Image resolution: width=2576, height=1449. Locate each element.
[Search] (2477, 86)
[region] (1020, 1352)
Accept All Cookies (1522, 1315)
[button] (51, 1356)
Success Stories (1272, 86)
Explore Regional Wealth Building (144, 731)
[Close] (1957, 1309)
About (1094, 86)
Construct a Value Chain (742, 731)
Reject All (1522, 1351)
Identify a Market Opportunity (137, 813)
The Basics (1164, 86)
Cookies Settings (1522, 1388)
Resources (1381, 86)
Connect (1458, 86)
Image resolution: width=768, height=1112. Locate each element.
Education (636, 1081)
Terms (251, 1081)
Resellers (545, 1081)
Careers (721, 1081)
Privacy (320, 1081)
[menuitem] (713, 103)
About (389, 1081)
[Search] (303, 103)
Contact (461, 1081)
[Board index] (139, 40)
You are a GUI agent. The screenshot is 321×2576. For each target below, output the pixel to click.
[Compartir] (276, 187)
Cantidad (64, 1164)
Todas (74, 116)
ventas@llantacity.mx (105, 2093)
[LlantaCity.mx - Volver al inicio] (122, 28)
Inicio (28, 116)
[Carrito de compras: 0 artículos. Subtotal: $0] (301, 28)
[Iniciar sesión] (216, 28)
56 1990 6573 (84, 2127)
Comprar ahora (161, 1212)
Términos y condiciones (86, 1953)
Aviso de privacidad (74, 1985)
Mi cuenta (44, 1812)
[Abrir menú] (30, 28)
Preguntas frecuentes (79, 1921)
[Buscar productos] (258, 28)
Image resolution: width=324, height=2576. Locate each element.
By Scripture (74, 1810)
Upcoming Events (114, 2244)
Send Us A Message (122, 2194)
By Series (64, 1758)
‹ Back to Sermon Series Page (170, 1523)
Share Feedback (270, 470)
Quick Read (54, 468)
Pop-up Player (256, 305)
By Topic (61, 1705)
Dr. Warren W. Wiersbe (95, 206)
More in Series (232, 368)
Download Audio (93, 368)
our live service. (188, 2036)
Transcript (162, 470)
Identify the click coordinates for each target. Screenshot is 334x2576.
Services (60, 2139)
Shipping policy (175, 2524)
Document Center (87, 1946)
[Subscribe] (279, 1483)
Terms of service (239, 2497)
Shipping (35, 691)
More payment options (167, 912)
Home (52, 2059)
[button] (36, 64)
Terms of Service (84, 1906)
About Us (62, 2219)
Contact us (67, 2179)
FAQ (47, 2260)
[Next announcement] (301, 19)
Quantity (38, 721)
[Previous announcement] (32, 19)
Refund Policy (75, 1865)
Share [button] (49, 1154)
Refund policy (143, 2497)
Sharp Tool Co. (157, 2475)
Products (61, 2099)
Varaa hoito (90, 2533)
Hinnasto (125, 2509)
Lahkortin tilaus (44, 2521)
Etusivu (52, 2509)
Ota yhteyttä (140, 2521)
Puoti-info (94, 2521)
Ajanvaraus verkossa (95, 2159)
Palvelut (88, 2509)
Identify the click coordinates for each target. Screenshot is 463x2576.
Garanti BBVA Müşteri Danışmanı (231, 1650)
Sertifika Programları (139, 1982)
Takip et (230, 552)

= = = = =

WHAT TO PRODUCE> All of the records are to be reproduced exactly as they were given.

OUTPUT OF THE TASK>
Image resolution: width=2576, height=1449. Locate each element.
[Search] (2477, 86)
[region] (1020, 1352)
Accept All Cookies (1522, 1315)
[button] (51, 1356)
Success Stories (1272, 86)
Explore Regional Wealth Building (144, 731)
[Close] (1957, 1309)
About (1094, 86)
Construct a Value Chain (742, 731)
Reject All (1522, 1351)
Identify a Market Opportunity (137, 813)
The Basics (1164, 86)
Cookies Settings (1522, 1388)
Resources (1381, 86)
Connect (1458, 86)
Image resolution: width=768, height=1112. Locate each element.
Education (636, 1081)
Terms (251, 1081)
Resellers (545, 1081)
Careers (721, 1081)
Privacy (320, 1081)
[menuitem] (713, 103)
About (389, 1081)
[Search] (303, 103)
Contact (461, 1081)
[Board index] (139, 40)
You are a GUI agent. The screenshot is 321×2576. For each target below, output the pixel to click.
[Compartir] (276, 187)
Cantidad (64, 1164)
Todas (74, 116)
ventas@llantacity.mx (105, 2093)
[LlantaCity.mx - Volver al inicio] (122, 28)
Inicio (28, 116)
[Carrito de compras: 0 artículos. Subtotal: $0] (301, 28)
[Iniciar sesión] (216, 28)
56 1990 6573 (84, 2127)
Comprar ahora (161, 1212)
Términos y condiciones (86, 1953)
Aviso de privacidad (74, 1985)
Mi cuenta (44, 1812)
[Abrir menú] (30, 28)
Preguntas frecuentes (79, 1921)
[Buscar productos] (258, 28)
Image resolution: width=324, height=2576. Locate each element.
By Scripture (74, 1810)
Upcoming Events (114, 2244)
Send Us A Message (122, 2194)
By Series (64, 1758)
‹ Back to Sermon Series Page (170, 1523)
Share Feedback (270, 470)
Quick Read (54, 468)
Pop-up Player (256, 305)
By Topic (61, 1705)
Dr. Warren W. Wiersbe (95, 206)
More in Series (232, 368)
Download Audio (93, 368)
our live service. (188, 2036)
Transcript (162, 470)
Identify the click coordinates for each target. Screenshot is 334x2576.
Services (60, 2139)
Shipping policy (175, 2524)
Document Center (87, 1946)
[Subscribe] (279, 1483)
Terms of service (239, 2497)
Shipping (35, 691)
More payment options (167, 912)
Home (52, 2059)
[button] (36, 64)
Terms of Service (84, 1906)
About Us (62, 2219)
Contact us (67, 2179)
FAQ (47, 2260)
[Next announcement] (301, 19)
Quantity (38, 721)
[Previous announcement] (32, 19)
Refund Policy (75, 1865)
Share [button] (49, 1154)
Refund policy (143, 2497)
Sharp Tool Co. (157, 2475)
Products (61, 2099)
Varaa hoito (90, 2533)
Hinnasto (125, 2509)
Lahkortin tilaus (44, 2521)
Etusivu (52, 2509)
Ota yhteyttä (140, 2521)
Puoti-info (94, 2521)
Ajanvaraus verkossa (95, 2159)
Palvelut (88, 2509)
Identify the click coordinates for each target. Screenshot is 463x2576.
Garanti BBVA Müşteri Danışmanı (231, 1650)
Sertifika Programları (139, 1982)
Takip et (230, 552)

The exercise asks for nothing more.